Integrating the log facies for the downdip well Canthus-7 on top of the attribute shows the geology of the anomalous area to be a series of sands that are thining and fining upward. The well log information indicates that the color scale of about 50 ft or less of sand is a true representation of the seismic attribute data, and is not a geophysical anomaly but an area of little deposition, Fig. 5d. The next stage, now that the structure and the stratigraphy are understood, would be to prospect in the area for development opportunities.

ASSESSING STRUCTURAL RISK

There exists a prospective development area updip of the Canthus-7 well containing 100 acres of closure, which is colored yellow and hachured in Fig. 6a. Examination of the area’s geology and integration of the well information and seismic attributes indicate that a well should encounter sand thickness in the range of 100-150 ft. Nonetheless, the trapping risk represented by the faults should be evaluated as well, prior to drilling.

Fig. 6a

Fig. 6b

Fig. 6c

Fig. 6 a) An updip prospective area of current drilling is shown. b) The north-south seismic line shows the three trapping faults: green, orange and the questionable blue fault. c) A seismic time slice of the dip-of-maximum-similarity attribute shows the continuous blue fault connecting and trapping into the orange fault.

A north-south-oriented seismic line in Fig. 6b intersects the three trapping faults: orange, green and light blue. There is no dispute that the orange and green faults are present, as they are associated with displacements in the seismic of 30-50 ms of separation. The light blue fault is questionable in that the fault could be present below the resolution of the seismic data, or the seismic reflection could be a structural gradient. Defining the difference between a fault and a structural gradient change is critical to the entrapment of any potential hydrocarbons updip of the Canthus-7 well.

Dip of Maximum Similarity (DMS) is a semblance attribute comparing adjacent traces geometrically. Calculating this attribute will show edges in seismic data where data is dissimilar and/or similar. Figure 6c is a time slice at the objective level using DMS. The darker attribute areas represent regions that are not similar, and align along the plane of the light blue fault, which is indicated by light blue “X” symbols. These symbols mark locations where the interpretation was conducted in both an inline and a cross-line fashion. Using an attribute other than amplitude assures the interpreter that the fault in question is actually present and is likely a trapping fault. Hence, the addition of DMS helped reduce the structural risk for a trapping fault.
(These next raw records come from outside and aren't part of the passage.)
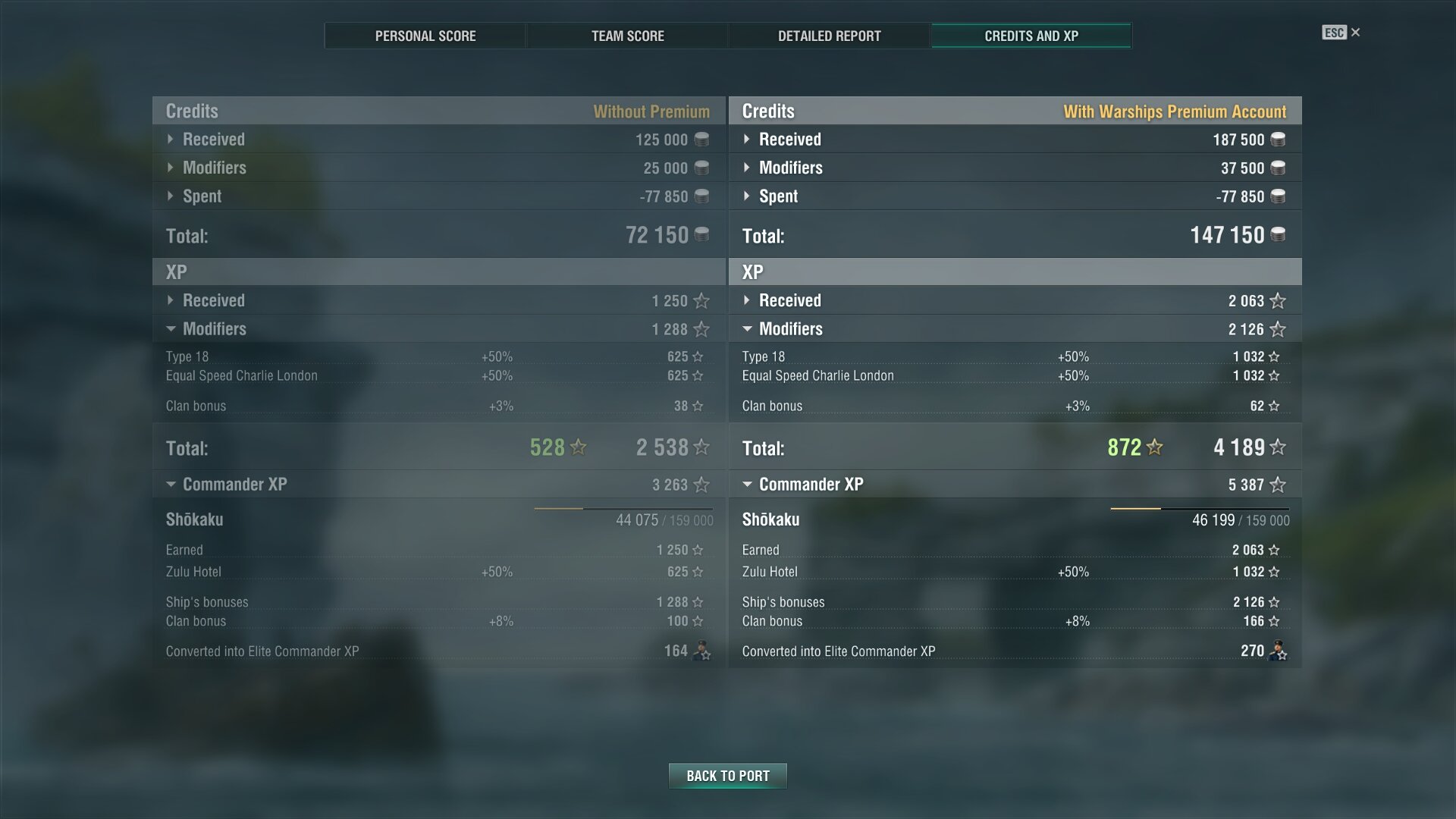Click Shōkaku commander progress bar with Premium

(x=1200, y=509)
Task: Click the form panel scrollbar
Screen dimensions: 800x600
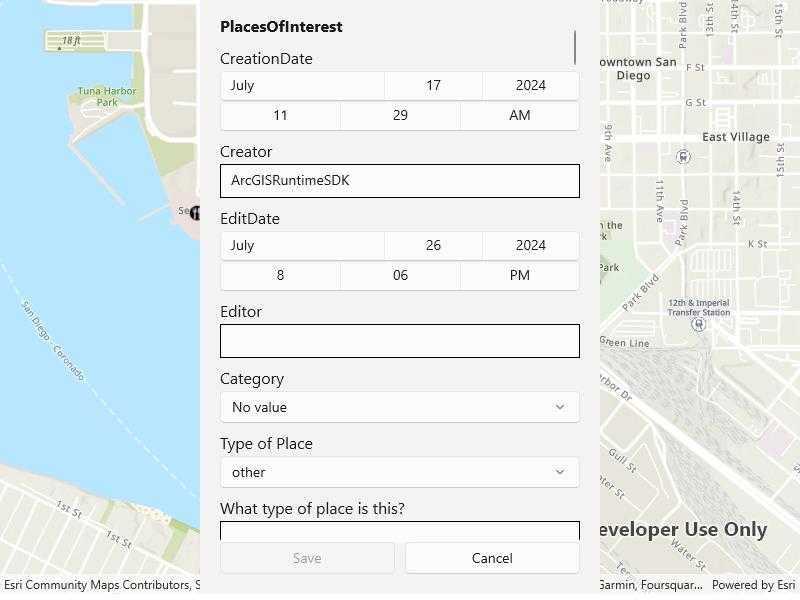Action: click(x=576, y=46)
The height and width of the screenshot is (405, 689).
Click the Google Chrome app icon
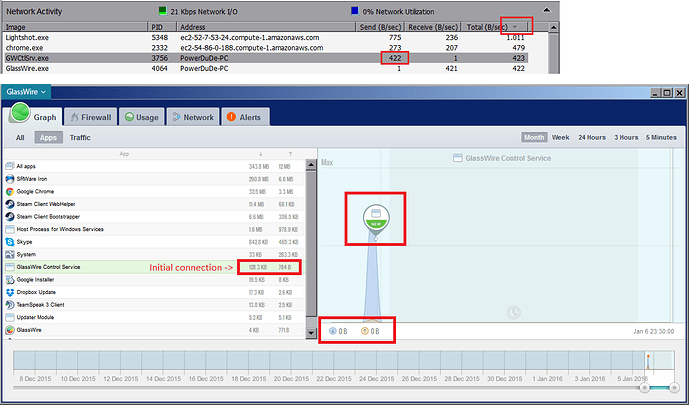click(9, 191)
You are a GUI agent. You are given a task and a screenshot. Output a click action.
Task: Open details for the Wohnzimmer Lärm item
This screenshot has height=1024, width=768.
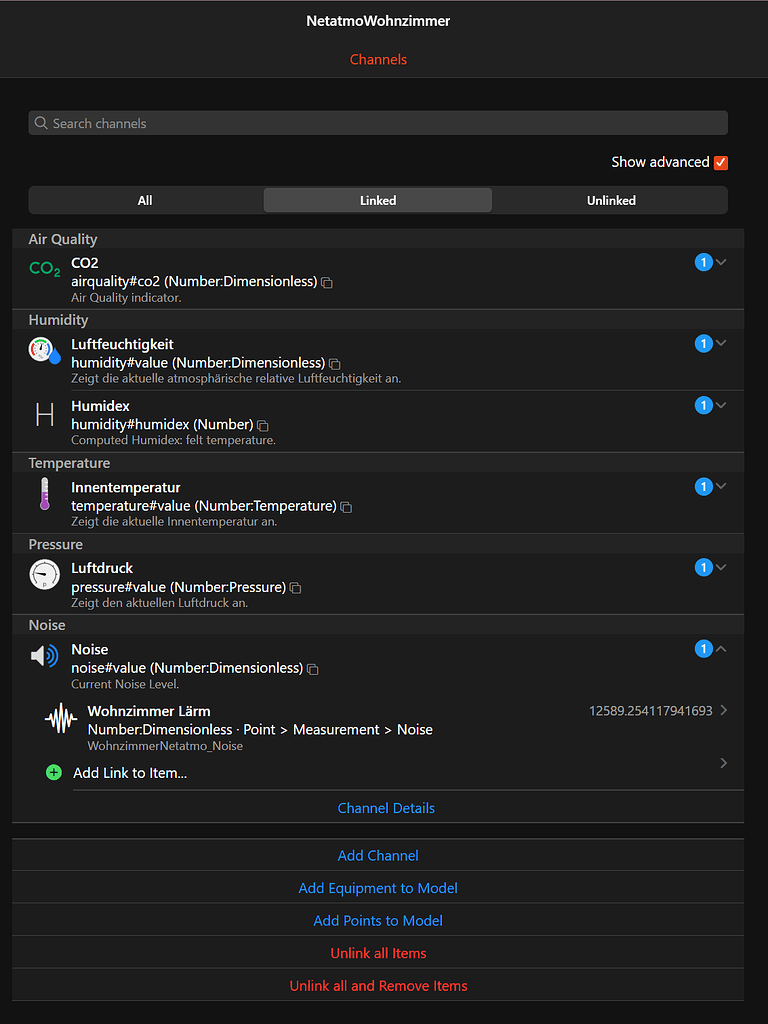722,712
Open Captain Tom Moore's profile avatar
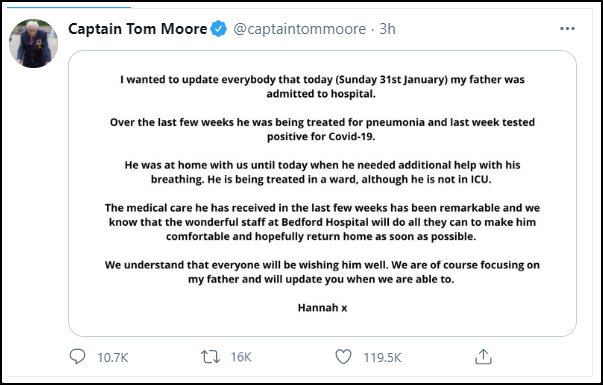The image size is (603, 385). click(33, 43)
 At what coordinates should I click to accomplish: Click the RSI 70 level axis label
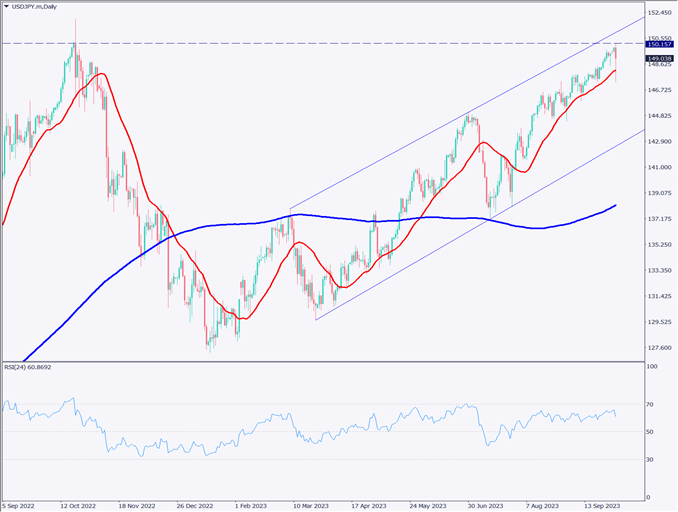(x=651, y=404)
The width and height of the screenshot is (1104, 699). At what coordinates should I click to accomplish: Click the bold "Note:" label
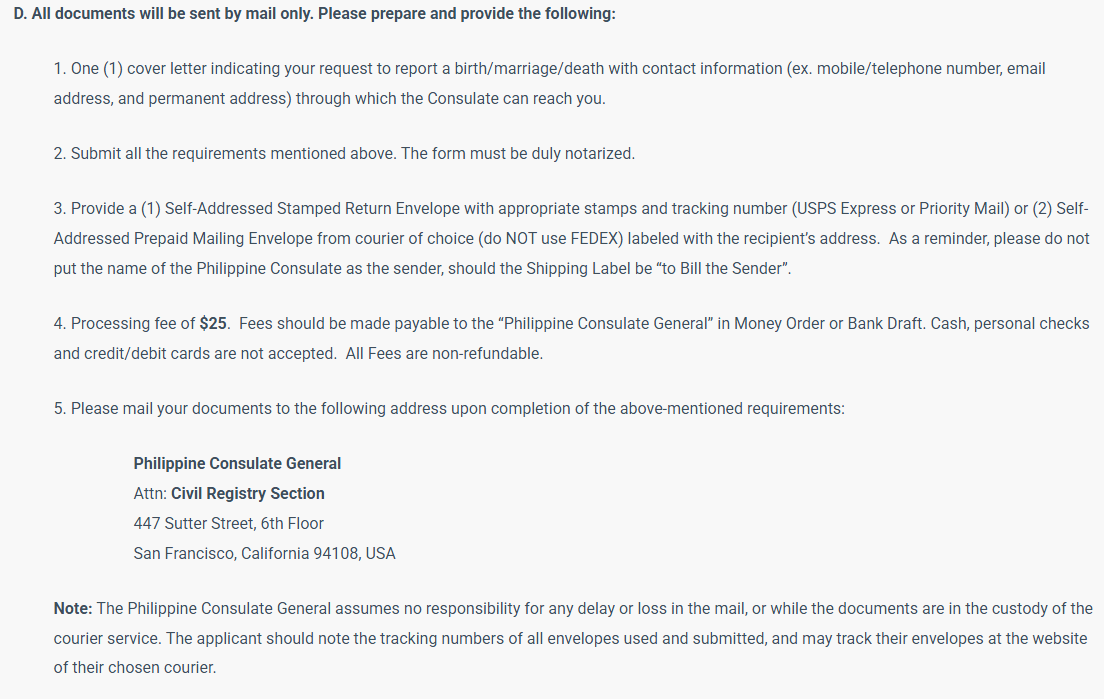73,609
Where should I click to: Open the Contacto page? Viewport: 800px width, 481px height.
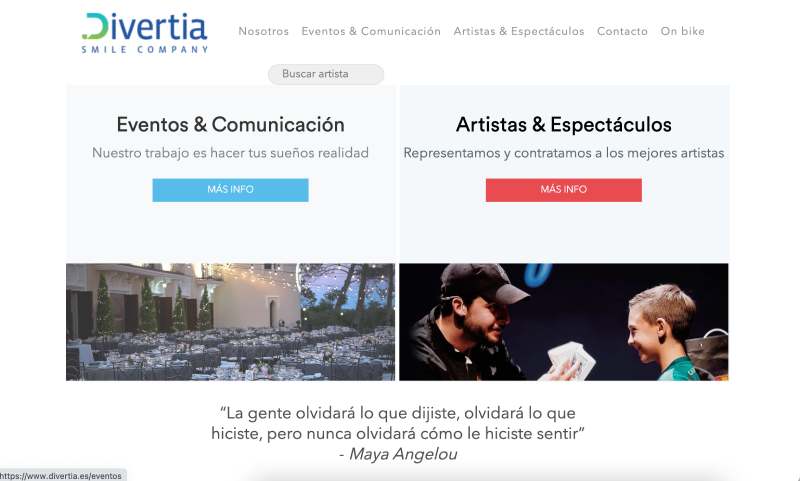click(x=622, y=31)
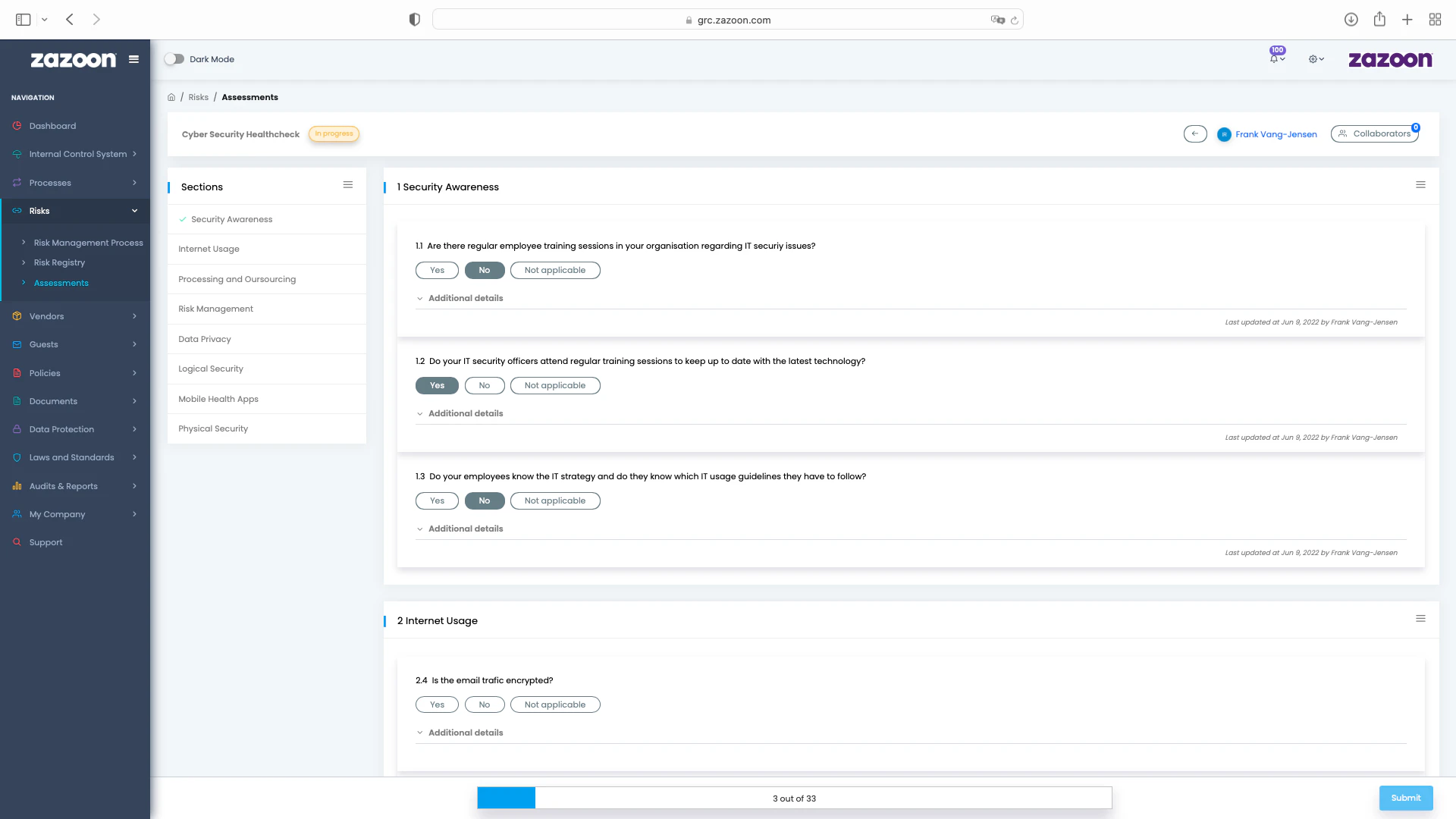Open Support via the magnifier icon

[x=17, y=541]
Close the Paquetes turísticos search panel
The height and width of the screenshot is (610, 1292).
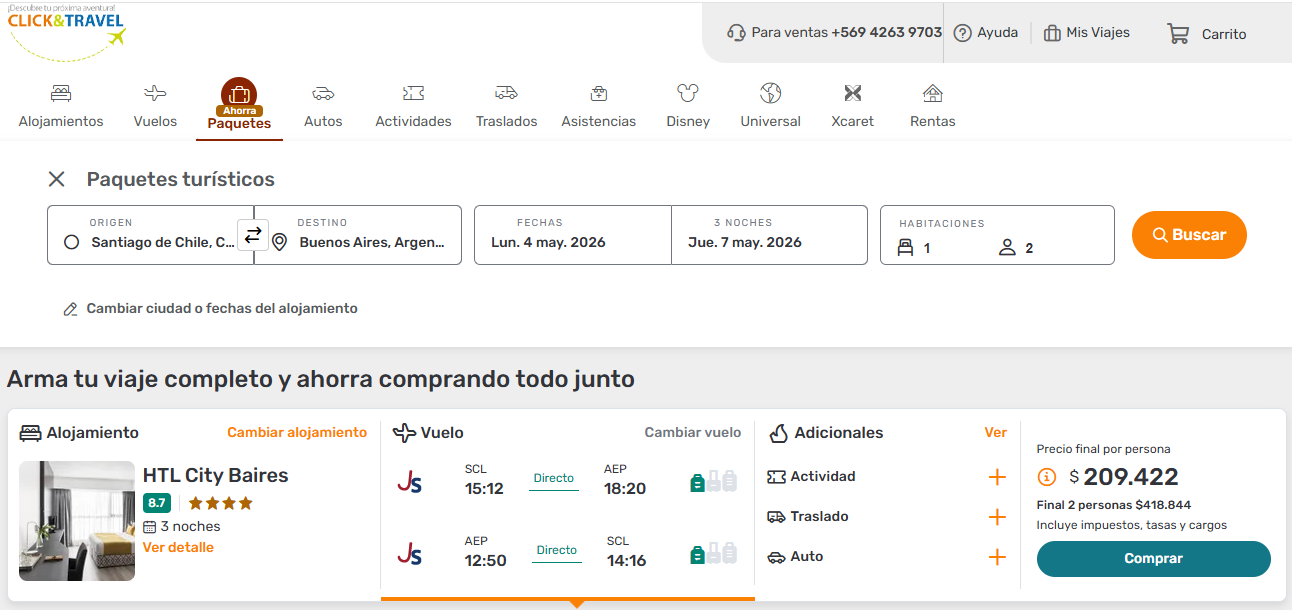coord(57,179)
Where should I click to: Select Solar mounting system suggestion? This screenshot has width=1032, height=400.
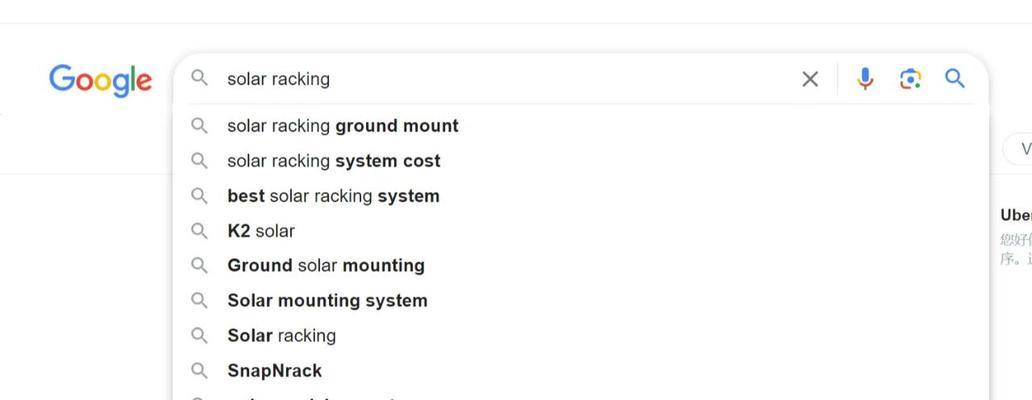click(x=581, y=300)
Now with the trapping fault confirmed, the development acreage is determined to be 100 acres of closure updip of Canthus-7, and the drill should encounter 100-150 ft in the closure.

CONCLUSION

Integration of the seismic attributes (amplitude, spectral decomposition, dip of maximum similarity, and instantaneous Q) with well log information helps the explorationist reduce structural and stratigraphic risk and determine the phase of the data and the pay signature before drilling. Understanding risk prior to drilling will make exploitation and development portfolios more successful. WO 


THE AUTHORS

Mott

K. Rene Mott is a Senior Technical Adviser at Seismic Micro-Technology Inc. She holds a BS degree in geophysics from Texas A&M University and an MS degree in seismology from the University of Texas-Dallas. She worked for Unocal for 9 years as an explorationist; at Maxis Energy in Dallas for 5 years as an explorationist; and for four other independent companies in exploitation and development before joining SMT in 1999 as Technical Services Manager.


 

Veronica Hunt is the Marketing and Sales Manager for Fairfield’s non-exclusive 3D seismic data. She earned an MS degree in Marine Science from Long Island University. She joined Fairfield Industries in 1980 and has been involved in high-resolution studies and onshore/offshore acquisition of both 2D and 3D programs. She is involved with the IAGC on the data licensing committee and is a member of SEG.